The usual conclusion of these analyses is that markets need to be regulated, and the excesses of free market capitalism need to be corrected by laws, and oversight, usually by public sector regulators.

While it is important, indeed essential, that the many lessons of the credit crisis are learnt. (and they are, on a daily basis, by the private sector and central bankers), it is also to be fervently hoped that kneejerk, siren calls for more, and inappropriate regulation are not heeded. For if that happens, the serious monetary and economic problems arising from the credit crisis will be exacerbated - perhaps dangerously so.

It is also the case that inappropriate regulatory moves as a result of the credit crisis within certain jurisdictions, while not shared by other competing jurisdictions, will run the risk of making those jurisdictions uncompetitive relative to others.

In that context it has been encouraging to see both the EU’s Commissioner for the Internal Market, Charlie McCreevy, and SEC Commissioner Paul Atkins reaffirm their commitment to the principles of “better regulation”, rather than “more regulation”,
as both have done in Dublin this summer, at the Finance Dublin conference, and in these columns.

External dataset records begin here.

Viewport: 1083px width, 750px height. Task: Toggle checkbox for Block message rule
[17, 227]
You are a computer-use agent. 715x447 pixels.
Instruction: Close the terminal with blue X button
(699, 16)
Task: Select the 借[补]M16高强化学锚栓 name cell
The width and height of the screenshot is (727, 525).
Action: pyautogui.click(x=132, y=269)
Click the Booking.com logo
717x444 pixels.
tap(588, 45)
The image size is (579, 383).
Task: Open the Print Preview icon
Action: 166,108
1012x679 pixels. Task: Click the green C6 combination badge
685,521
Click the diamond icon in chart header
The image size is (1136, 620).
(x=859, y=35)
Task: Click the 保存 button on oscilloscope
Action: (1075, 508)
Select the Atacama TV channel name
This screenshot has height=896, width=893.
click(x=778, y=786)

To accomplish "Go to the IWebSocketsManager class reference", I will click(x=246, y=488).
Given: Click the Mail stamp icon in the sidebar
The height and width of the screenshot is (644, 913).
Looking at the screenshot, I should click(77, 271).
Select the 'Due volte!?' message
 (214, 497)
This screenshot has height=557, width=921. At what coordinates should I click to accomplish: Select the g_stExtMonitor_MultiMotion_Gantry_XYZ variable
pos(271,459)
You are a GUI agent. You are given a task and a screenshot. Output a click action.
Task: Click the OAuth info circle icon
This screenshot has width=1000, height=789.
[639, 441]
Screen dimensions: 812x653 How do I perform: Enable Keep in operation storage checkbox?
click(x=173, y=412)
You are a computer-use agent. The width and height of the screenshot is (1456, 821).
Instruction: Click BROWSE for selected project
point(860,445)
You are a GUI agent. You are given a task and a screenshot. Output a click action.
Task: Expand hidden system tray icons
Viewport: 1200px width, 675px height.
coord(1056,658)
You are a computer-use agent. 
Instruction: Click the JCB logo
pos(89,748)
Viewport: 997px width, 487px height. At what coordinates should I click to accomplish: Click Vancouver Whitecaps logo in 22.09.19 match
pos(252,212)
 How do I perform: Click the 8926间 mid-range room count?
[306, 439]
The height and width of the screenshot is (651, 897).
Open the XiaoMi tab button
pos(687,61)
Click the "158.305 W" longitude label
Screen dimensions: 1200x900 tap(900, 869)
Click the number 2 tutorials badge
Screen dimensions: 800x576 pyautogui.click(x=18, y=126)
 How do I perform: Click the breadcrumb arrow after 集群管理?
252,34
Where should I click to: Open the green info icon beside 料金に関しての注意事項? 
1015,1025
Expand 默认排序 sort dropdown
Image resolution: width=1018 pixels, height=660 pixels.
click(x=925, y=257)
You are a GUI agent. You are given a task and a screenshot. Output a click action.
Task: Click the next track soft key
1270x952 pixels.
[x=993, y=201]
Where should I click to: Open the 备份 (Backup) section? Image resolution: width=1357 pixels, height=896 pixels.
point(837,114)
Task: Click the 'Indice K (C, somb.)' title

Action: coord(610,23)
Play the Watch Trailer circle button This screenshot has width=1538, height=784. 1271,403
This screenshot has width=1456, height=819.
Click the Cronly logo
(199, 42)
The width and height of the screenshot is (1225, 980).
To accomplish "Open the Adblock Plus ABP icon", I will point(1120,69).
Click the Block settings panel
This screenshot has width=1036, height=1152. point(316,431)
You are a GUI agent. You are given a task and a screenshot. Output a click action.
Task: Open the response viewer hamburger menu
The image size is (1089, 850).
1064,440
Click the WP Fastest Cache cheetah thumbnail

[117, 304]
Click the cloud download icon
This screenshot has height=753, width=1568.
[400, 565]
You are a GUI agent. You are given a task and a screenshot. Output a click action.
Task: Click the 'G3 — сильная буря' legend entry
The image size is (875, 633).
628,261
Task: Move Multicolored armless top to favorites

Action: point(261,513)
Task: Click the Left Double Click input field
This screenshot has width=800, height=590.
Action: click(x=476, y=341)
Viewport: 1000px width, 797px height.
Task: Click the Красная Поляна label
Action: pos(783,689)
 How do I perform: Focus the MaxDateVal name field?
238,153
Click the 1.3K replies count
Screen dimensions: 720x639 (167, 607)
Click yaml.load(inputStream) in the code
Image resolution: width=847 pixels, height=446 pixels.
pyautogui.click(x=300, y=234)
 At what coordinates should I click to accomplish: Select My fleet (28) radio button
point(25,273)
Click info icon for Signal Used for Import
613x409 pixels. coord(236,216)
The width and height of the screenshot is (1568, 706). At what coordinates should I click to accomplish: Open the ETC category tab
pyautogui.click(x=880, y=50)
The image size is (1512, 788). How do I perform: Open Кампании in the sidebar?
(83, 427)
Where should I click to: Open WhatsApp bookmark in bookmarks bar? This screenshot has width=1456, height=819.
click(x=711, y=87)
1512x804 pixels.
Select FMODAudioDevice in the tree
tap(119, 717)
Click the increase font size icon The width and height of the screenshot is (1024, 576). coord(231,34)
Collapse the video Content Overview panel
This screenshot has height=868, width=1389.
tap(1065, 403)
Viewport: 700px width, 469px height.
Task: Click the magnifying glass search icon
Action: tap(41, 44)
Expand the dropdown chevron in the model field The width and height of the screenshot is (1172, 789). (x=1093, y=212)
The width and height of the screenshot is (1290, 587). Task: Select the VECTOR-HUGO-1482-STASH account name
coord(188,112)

It will be important though, that in moves to maintain the balance between better and more regulation in relation to moves resulting from the credit crisis (e.g. The EU proposal to establish an oversight and registration regime for credit rating agencies, and ideas on stipulating the form of securitised vehicles EU credit institutions can invest in) do not run the risk of making Europe uncompetitive in a global context as a location for investment in securitisation (which happens to be an important IFSC, not to mention EU, sector).